#### EXCERPTED PASSAGE ####

# HAPPY BIRTHDAY LADY RAMPAGE!!!!!!!



## apbtmom76 (Nov 4, 2008)

Hey Woman, HAPPY BIRTHDAY!!!! I hope you have the bestest day ever and you and Scott do something totally fun, if you wear heels don't kill yourself, lmaooo. Hugs from the crew and I 

:woof::woof::woof:


----------



## Saint Francis (Jun 2, 2010)

I'll second that, HAVE A SUPER HAPPY BIRTHDAY!!


----------



## Rudy4747 (Nov 29, 2009)

Hope you have a great B day.


----------



## Firehazard (Dec 4, 2009)

Happy BIRTHDAY!!!!


----------



## LadyRampage (Apr 11, 2009)

Thank you sooo much!! lol Actually Scott had to work today so I'm vegging out in front of the TV, and doing a whole lot of nothing..lol

And actually I didn't get heels, I got a pair of Heelys.... My mom thought it would be funny, and now I'm just determined I'm actually going to try to wear them..lmao


----------



## apbtmom76 (Nov 4, 2008)

hahaha, well hooray for veggin in front of the t.v. and heelies omg girl, i would kill myself in those, lol. let me know how that turns out


----------



## LadyRampage (Apr 11, 2009)

I'll take pictures of whatever body part I break first...lmao I am sooo uncoordinated.


----------



## apbtmom76 (Nov 4, 2008)

you and me both girl, hahah I am a walking disaster. We can keep each other in check at the shows lol. hooray pics  hahahah sorry j/k


----------



## redog (Oct 14, 2005)

HAPPY BIRTHDAY!


----------



## American_Pit13 (Apr 23, 2007)

Happy Happy Birthday to you to you!


----------



## pitbullmamanatl (Jun 1, 2010)




----------



## ThaLadyPit (Oct 12, 2008)

Happy Birthday Stacia. Best of luck on the Heelys, lol. I look forward to seeing pix.


----------



## mamas boy (Dec 5, 2010)

hope you have a great birthday!!!!!!!!!!


----------



## 9361 (Jun 25, 2009)

HAPPY BIRTHDAY!!!!!


----------



## jayandlacy (Sep 21, 2009)

Happy Birthday!!!


----------



## Lex's Guardian (Aug 8, 2009)

Happy Birthday


----------

#### DATASET EXCERPT ####

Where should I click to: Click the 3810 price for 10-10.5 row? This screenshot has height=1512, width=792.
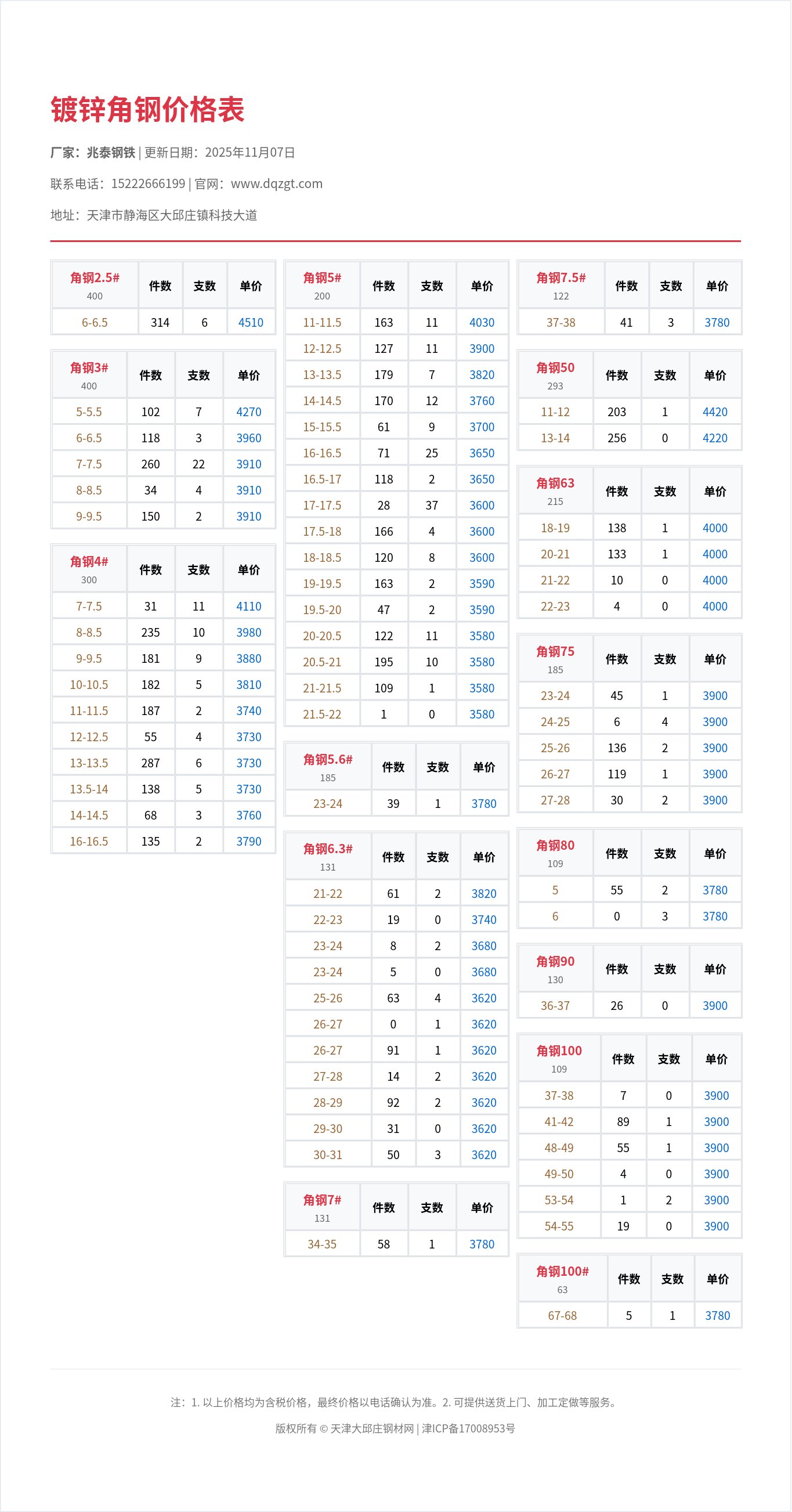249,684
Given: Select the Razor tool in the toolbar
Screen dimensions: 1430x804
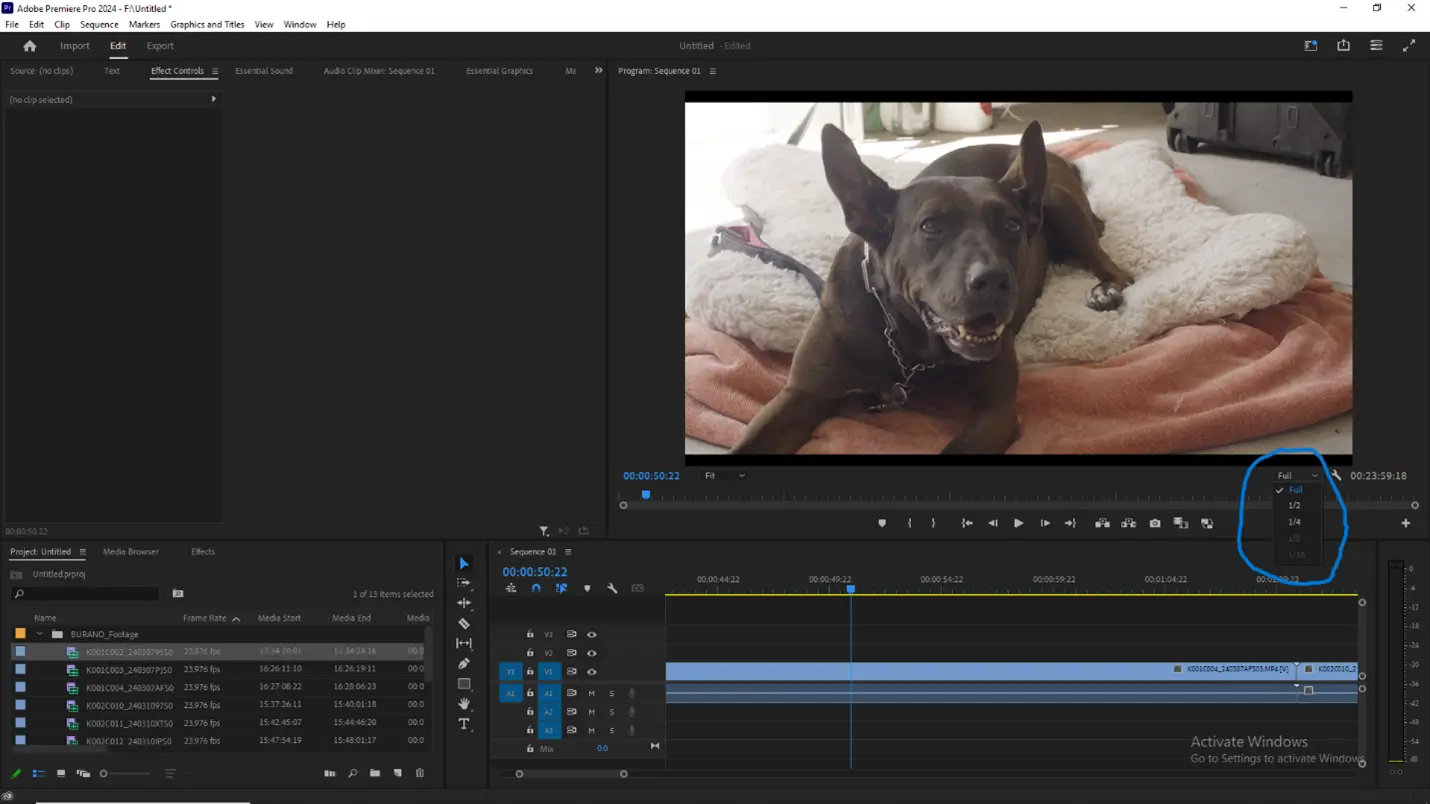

####

- **WHAT YOU SHOULD DO**: Please answer from the birthday forum thread: what did LadyRampage get instead of heels?

- **EXERCISE ANSWER**: A pair of Heelys.